Dear OASIS Members and other interested parties,

I would like to propose an amendment to the PKCS#11 interface, more
specifically, the "PKCS #11 Cryptographic Token Interface Current
Mechanisms Specification Version 2.40 Plus Errata 01". It concerns the
AES-GCM and AES-CCM authenticated modes of encryption/decryption (2.12
to 2.14), or the handling of authenticated encryption (GCM/CCM model,
but also SIV mode) in general.

The current interface requires implementations to permit setting the
initialisation vector (IV), which, as Graham Steel pointed out, defeats
confidentiality of key-wrapping [1]

This is a pity: it is very powerful to be able to authenticate data
about the permission that a wrapped key should posses when being
unwrapped at a possibly different device. Without this feature, secure
policies are somewhat limited [2].

To back up this proposal --- leaving the IV generation to the device ---
a student of mine, Sven Tangermann, created a formal model that
demonstrates how GCM/CCM and similar modes of operations can achieve
security guarantees while retaining much more functionality than
previous secure policies [3]. A slightly modified variant gives also
guarantees for SIV mode.

The key point is that IVs need to be guaranteed to be network-wide
unique.  This can be achieved with random number generators, but also
without them, by equipping devices with a unique identifier (e.g.,
a serial number) and combining this identifier with a running counter.
The current specification prohibits this way of securely making use of
AES-GCM or AES-CCM. In fact, any compliant device should be vulnerable
to Steel's attack.

Thus I would propose the following modifications, so that a device can
securely use these new features, while remaining compliant to the

(1) introduce a separate interface for the use of AES-GCM or AES-CCM for
authenticated key-wrapping, much like 2.14. The rationale is that
applications like IPSec and ZFS might need an interface that allows
supply their own IVs, while authenticated key-wrapping requires the IV
to be set by the device, and consequently needs to output the encryption
*and* the IV that was chosen, as opposed to the existing interface.
(2) prohibit the use of existing mechanism for key-wrap (2.11)
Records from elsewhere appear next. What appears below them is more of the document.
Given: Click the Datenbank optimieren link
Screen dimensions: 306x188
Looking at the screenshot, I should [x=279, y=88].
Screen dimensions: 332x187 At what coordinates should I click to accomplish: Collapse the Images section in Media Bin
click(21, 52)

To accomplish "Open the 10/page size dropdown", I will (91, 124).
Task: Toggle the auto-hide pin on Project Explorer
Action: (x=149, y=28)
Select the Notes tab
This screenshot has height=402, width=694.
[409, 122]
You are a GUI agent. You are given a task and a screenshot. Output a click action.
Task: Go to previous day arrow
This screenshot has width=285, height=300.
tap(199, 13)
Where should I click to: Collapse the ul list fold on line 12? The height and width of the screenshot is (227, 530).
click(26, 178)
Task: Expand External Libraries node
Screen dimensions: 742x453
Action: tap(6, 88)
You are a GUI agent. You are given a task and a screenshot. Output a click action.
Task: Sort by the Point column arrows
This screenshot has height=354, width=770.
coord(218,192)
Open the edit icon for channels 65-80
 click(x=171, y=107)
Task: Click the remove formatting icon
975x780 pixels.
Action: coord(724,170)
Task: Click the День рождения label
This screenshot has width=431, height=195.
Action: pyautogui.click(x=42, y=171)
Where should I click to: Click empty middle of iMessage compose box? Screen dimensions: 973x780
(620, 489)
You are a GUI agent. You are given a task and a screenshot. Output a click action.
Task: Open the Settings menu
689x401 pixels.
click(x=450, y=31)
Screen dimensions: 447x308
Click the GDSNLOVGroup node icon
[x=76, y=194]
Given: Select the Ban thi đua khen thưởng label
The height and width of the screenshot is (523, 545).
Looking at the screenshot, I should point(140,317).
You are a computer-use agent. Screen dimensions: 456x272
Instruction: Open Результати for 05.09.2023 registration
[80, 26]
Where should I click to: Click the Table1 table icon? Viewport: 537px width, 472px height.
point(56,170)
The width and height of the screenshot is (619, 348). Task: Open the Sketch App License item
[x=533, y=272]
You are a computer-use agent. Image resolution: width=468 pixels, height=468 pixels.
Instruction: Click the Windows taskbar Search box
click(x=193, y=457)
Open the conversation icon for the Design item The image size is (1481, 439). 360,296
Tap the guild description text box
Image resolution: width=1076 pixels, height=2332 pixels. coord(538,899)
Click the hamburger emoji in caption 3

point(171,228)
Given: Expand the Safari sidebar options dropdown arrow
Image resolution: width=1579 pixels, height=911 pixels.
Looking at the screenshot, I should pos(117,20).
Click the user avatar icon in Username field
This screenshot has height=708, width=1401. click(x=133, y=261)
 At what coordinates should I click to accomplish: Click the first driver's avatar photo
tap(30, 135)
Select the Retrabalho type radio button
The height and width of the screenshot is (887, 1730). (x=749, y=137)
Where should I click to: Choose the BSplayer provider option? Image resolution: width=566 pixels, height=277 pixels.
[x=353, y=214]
(3) For the new interface, provide modified variants of 2.12, 2.12.1,
2.12.3, 2.12.4,
2.12.5. so that

(3a) the interface does not allow for supplying the IV (because this
    cannot be guaranteed to be secure if a host is compromised) i.e.,
remove plv and ulIvLen from CK_GCM-PARAMS and CK_GCM_PARAMS.
(3b) Implementations chose the IV themselves.  Recommend or require that
    the IV is unique among all IVs generated for that key on any device
    in the future or past.

(3c) Implementations output the IV they have generated.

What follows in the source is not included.